Aunque el decreto es una vieja deuda y replica normas que otros estados como Canadá reconocen a los pueblos indígenas, su aplicación está lejos de estar garantizada y de seguro suscitará oposición. En cuanto a lo primero, es aleccionadora la experiencia de la Ley 70 de 1993 sobre el gobierno de los territorios de comunidades negras. Expedida también por mandato de la Constitución del 91, la Ley 70 se ha quedado en buena medida en el papel, a falta de voluntad política y de recursos para implementarla. De modo que habrá que estar atentos a lo que viene, para que el decreto indígena “no se quede como muchos artículos de la Constitución que sólo están en el papel”, como nos lo confesó Mejía.

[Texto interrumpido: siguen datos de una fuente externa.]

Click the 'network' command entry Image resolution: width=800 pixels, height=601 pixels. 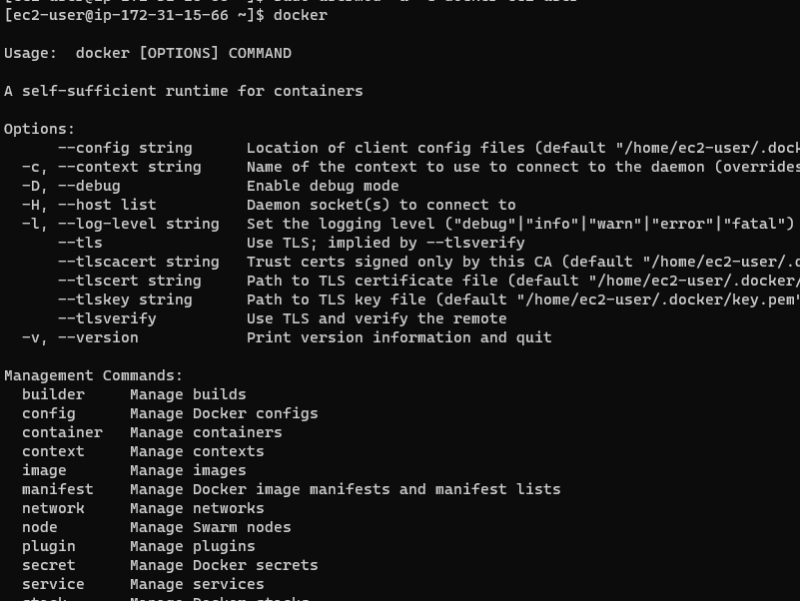53,508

Pero quizás el riesgo más serio viene de los poderosos intereses que se resistirán a su implementación, comenzando por los alcaldes que solían retener los recursos que ahora deben ir a las autoridades indígenas para gestionar los sistemas de educación y salud propios. También se oponen sectores políticos que abogan por los propietarios de tierras que están en disputa con los indígenas en departamentos como el Cauca. Ya la senadora Paloma Valencia se pronunció en duros términos contra el decreto. El liderazgo indígena estima que la oposición se funda en “un criterio de discriminación y racismo en contra de los indígenas”, como nos comentó Luis Fernando Arias, consejero mayor de la ONIC. El debate que viene mostrará si están en lo cierto.